One in five Android devices is now running the latest version of Google’s mobile operating system. The company released its monthly update to the Platform Versions page for Android today, and once again the latest version has increased its adoption share.
Android Lollipop has not only passed the 20 percent mark — it was once again the only Android version to gain adoption share. The “milestone,” if you will, comes 10 months after Google debuted the Nexus 9, the first device to sport Android 5.0.
As with any update courtesy of the Platform Versions tool, we have to point out that the data is gathered from the Google Play Store app, which requires Android 2.2 and above. This means devices running older versions are not included, nor are devices that don’t have Google Play installed (many Android phones and tablets in China, Amazon’s Fire line, and so on).

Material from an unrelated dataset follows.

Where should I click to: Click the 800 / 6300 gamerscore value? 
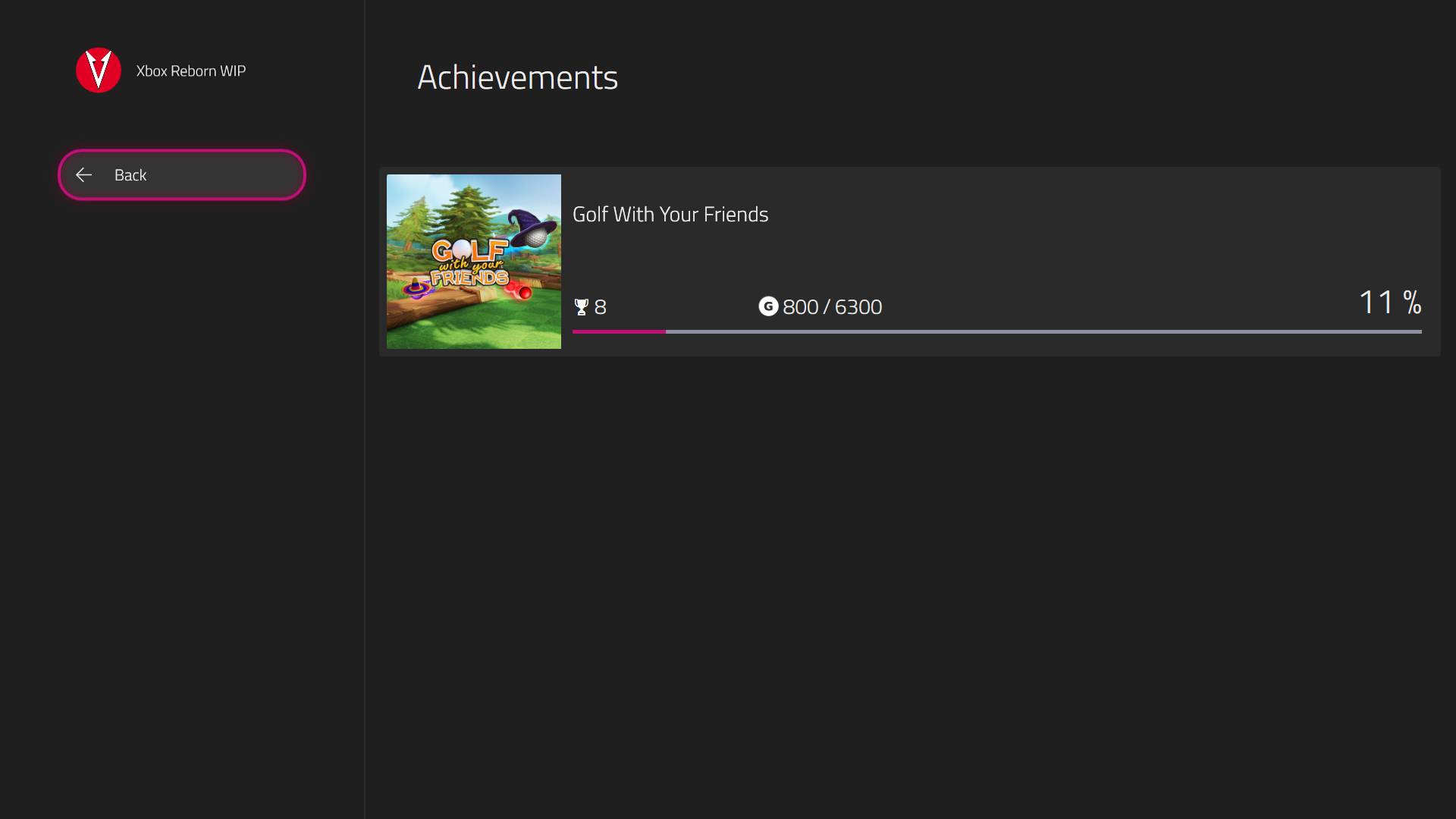832,307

Here are the changes between August and September:
- Android 5.0/5.1 Lollipop (November 2014, March 2015): Up 2.9 points to 21.0 percent
- Android 4.4 KitKat (October 2013): Down 0.1 points to 39.2 percent
- Android 4.1/4.2/4.3 Jelly Bean (July 2012, November 2012, and July 2013): Down 1.8 points to 33.6 percent
- Android 4.0 Ice Cream Sandwich (December 2011): Down 0.4 points to 3.7 percent
- Android 2.3 Gingerbread (December 2010): Down 0.5 points to 4.6 percent
- Android 2.2 Froyo (May 2010): Down 0.1 points at 0.2 percent
For the sake of comparison, here’s the Android adoption chart for August:
The Android adoption order has remained unchanged. We still have KitKat in first place, Jelly Bean in second, Lollipop in third, Gingerbread in fourth, ICS in fifth, and Froyo in sixth. It will be a long time before Lollipop takes first place, though it’s starting to close in on second place.
In the meantime, Google continues to push ahead with Android Marshmallow development. The latest and greatest version should arrive in a matter of weeks, along with new Nexus devices, and then we’ll watch the Android adoption pie slowly shift all over again.